**Exercise instructions:** Rewrite all of the entries, swapping each instance of "At what coordinates should I click to accomplish" for "Where should I click to carry out" and keeping everything else the same.

____ Dataset entries

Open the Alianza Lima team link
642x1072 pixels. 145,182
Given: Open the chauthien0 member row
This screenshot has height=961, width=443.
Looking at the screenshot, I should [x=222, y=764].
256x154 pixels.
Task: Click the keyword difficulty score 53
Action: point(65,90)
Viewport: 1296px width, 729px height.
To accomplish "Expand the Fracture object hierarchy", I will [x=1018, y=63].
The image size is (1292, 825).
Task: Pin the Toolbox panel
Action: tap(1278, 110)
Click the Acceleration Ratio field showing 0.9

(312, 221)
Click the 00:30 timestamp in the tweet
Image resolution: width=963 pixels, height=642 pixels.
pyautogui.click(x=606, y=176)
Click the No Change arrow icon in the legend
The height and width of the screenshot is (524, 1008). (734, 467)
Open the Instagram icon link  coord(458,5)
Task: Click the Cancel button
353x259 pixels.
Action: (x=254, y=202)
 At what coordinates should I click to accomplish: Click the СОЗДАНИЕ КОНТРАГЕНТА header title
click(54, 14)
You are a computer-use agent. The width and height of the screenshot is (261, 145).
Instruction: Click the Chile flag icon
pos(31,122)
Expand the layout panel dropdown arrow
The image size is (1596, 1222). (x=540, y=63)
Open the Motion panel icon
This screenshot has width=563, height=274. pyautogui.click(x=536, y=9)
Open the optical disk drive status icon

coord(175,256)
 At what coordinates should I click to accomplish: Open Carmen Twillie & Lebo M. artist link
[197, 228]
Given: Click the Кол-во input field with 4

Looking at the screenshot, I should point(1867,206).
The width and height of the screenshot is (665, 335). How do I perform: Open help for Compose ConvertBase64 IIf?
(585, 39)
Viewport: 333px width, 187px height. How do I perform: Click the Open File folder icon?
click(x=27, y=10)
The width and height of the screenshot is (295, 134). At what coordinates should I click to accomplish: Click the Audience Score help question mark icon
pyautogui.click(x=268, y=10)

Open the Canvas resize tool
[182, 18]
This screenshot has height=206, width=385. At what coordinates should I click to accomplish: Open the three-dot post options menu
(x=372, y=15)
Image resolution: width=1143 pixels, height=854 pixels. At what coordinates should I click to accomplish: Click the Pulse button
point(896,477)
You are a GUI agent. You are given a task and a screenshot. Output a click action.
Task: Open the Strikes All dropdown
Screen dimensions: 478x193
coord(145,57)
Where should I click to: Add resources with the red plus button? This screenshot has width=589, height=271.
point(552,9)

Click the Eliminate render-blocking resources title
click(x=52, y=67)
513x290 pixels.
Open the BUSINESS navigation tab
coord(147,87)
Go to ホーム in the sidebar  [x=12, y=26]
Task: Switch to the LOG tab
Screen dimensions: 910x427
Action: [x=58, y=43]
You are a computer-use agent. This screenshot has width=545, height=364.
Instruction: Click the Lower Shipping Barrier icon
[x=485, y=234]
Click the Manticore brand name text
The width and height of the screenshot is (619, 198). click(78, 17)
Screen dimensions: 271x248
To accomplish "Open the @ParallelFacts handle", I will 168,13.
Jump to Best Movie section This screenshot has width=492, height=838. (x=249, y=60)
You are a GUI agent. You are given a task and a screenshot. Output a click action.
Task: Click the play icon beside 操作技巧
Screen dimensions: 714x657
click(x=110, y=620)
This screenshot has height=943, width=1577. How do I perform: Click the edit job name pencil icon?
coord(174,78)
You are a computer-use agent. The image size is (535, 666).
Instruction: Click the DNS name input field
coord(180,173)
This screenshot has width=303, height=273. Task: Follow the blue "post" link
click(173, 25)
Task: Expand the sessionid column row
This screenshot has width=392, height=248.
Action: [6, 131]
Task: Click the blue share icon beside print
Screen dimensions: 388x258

________

**Exercise solution:**
Open the Alianza Lima team link
642x1072 pixels. 145,182
Given: Open the chauthien0 member row
This screenshot has height=961, width=443.
Looking at the screenshot, I should [x=222, y=764].
256x154 pixels.
Task: Click the keyword difficulty score 53
Action: point(65,90)
Viewport: 1296px width, 729px height.
To accomplish "Expand the Fracture object hierarchy", I will [x=1018, y=63].
The image size is (1292, 825).
Task: Pin the Toolbox panel
Action: tap(1278, 110)
Click the Acceleration Ratio field showing 0.9

(312, 221)
Click the 00:30 timestamp in the tweet
Image resolution: width=963 pixels, height=642 pixels.
pyautogui.click(x=606, y=176)
Click the No Change arrow icon in the legend
The height and width of the screenshot is (524, 1008). (734, 467)
Open the Instagram icon link  coord(458,5)
Task: Click the Cancel button
353x259 pixels.
Action: (x=254, y=202)
 Where should I click to carry out: Click the СОЗДАНИЕ КОНТРАГЕНТА header title
click(54, 14)
You are a computer-use agent. The width and height of the screenshot is (261, 145).
Instruction: Click the Chile flag icon
pos(31,122)
Expand the layout panel dropdown arrow
The image size is (1596, 1222). (x=540, y=63)
Open the Motion panel icon
This screenshot has width=563, height=274. pyautogui.click(x=536, y=9)
Open the optical disk drive status icon

coord(175,256)
 Where should I click to carry out: Open Carmen Twillie & Lebo M. artist link
[197, 228]
Given: Click the Кол-во input field with 4

Looking at the screenshot, I should point(1867,206).
The width and height of the screenshot is (665, 335). How do I perform: Open help for Compose ConvertBase64 IIf?
(585, 39)
Viewport: 333px width, 187px height. How do I perform: Click the Open File folder icon?
click(x=27, y=10)
The width and height of the screenshot is (295, 134). Where should I click to carry out: Click the Audience Score help question mark icon
pyautogui.click(x=268, y=10)

Open the Canvas resize tool
[182, 18]
This screenshot has height=206, width=385. Where should I click to carry out: Open the three-dot post options menu
(x=372, y=15)
Image resolution: width=1143 pixels, height=854 pixels. Where should I click to carry out: Click the Pulse button
point(896,477)
You are a GUI agent. You are given a task and a screenshot. Output a click action.
Task: Open the Strikes All dropdown
Screen dimensions: 478x193
coord(145,57)
Where should I click to: Add resources with the red plus button? This screenshot has width=589, height=271.
point(552,9)

Click the Eliminate render-blocking resources title
click(x=52, y=67)
513x290 pixels.
Open the BUSINESS navigation tab
coord(147,87)
Go to ホーム in the sidebar  [x=12, y=26]
Task: Switch to the LOG tab
Screen dimensions: 910x427
Action: [x=58, y=43]
You are a computer-use agent. This screenshot has width=545, height=364.
Instruction: Click the Lower Shipping Barrier icon
[x=485, y=234]
Click the Manticore brand name text
The width and height of the screenshot is (619, 198). click(78, 17)
Screen dimensions: 271x248
To accomplish "Open the @ParallelFacts handle", I will 168,13.
Jump to Best Movie section This screenshot has width=492, height=838. (x=249, y=60)
You are a GUI agent. You are given a task and a screenshot. Output a click action.
Task: Click the play icon beside 操作技巧
Screen dimensions: 714x657
click(x=110, y=620)
This screenshot has height=943, width=1577. How do I perform: Click the edit job name pencil icon?
coord(174,78)
You are a computer-use agent. The image size is (535, 666).
Instruction: Click the DNS name input field
coord(180,173)
This screenshot has width=303, height=273. Task: Follow the blue "post" link
click(173, 25)
Task: Expand the sessionid column row
This screenshot has width=392, height=248.
Action: [6, 131]
Task: Click the blue share icon beside print
Screen dimensions: 388x258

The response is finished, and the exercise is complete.